Such Committees should comprise of the Judicial
Officers of the District Judges cadre and not less.
We have a large number of retired Judicial
Officers who can be assigned this duty.
(b) All the Scrutiny Committees should be brought
under the control and supervision and within the
purview of Art. 235 of the Constitution of India.
Their recruitments and appointments should be
under the High Court like any other judicial posts."
It is not clear as to whether Kharche, J. agreed with the
aforementioned directions of Kochar, J. or not.
We, however, with respect to the learned judges, record our
disapproval to the observations made and directions issued in this behalf.
The Caste Scrutiny Committee is a quasi-judicial body. It has been
set up for a specific purpose. It serves a social and constitutional purposes.
It is constituted to prevent fraud on Constitution. It may not be bound by the
provisions of Indian Evidence Act, but it would not be correct for the
superior courts to issue directions as to how it should appreciate evidence.
Evidence to be adduced in a matter before a quasi-judicial body cannot be
restricted to admission of documentary evidence only. It may of necessity
have to take oral evidence.
Moreover the nature of evidence to be adduced would vary from case
to case. The rights of a party to adduce evidence cannot be curtailed. It is
one thing to say how a quasi-judicial body should appreciate evidence
adduced before it in law but it is another thing to say that it must not allow
adduction of oral evidence at all.
It was furthermore not proper to suggest that all such bodies should be
brought within the purview of Article 235 of the Constitution of India or
only judicial officers should be appointed.
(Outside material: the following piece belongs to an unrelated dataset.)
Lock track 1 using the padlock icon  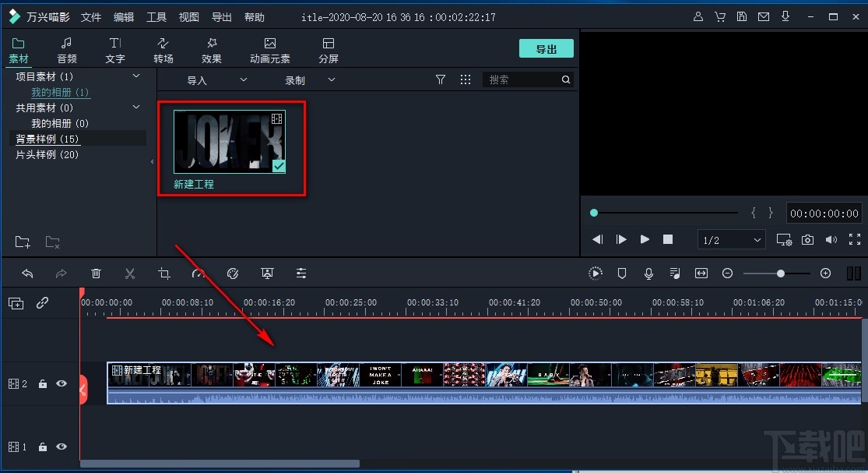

As judges, we should exercise restraint before making such
observations which would have a far reaching effect. Such directions could
not have been, in our opinion, issued in a matter where the State had not
been called upon to make its comments. No empirical study as regards
functioning of the Caste Scrutiny Committees was carried out. Such
sweeping remarks without there being adequate materials on records were,
thus, unwarranted. They are to a great extent contrary to and inconsistent
with the directions issued by this Court in Madhuri Patil (supra). We
would advert to this aspect of the matter a little later.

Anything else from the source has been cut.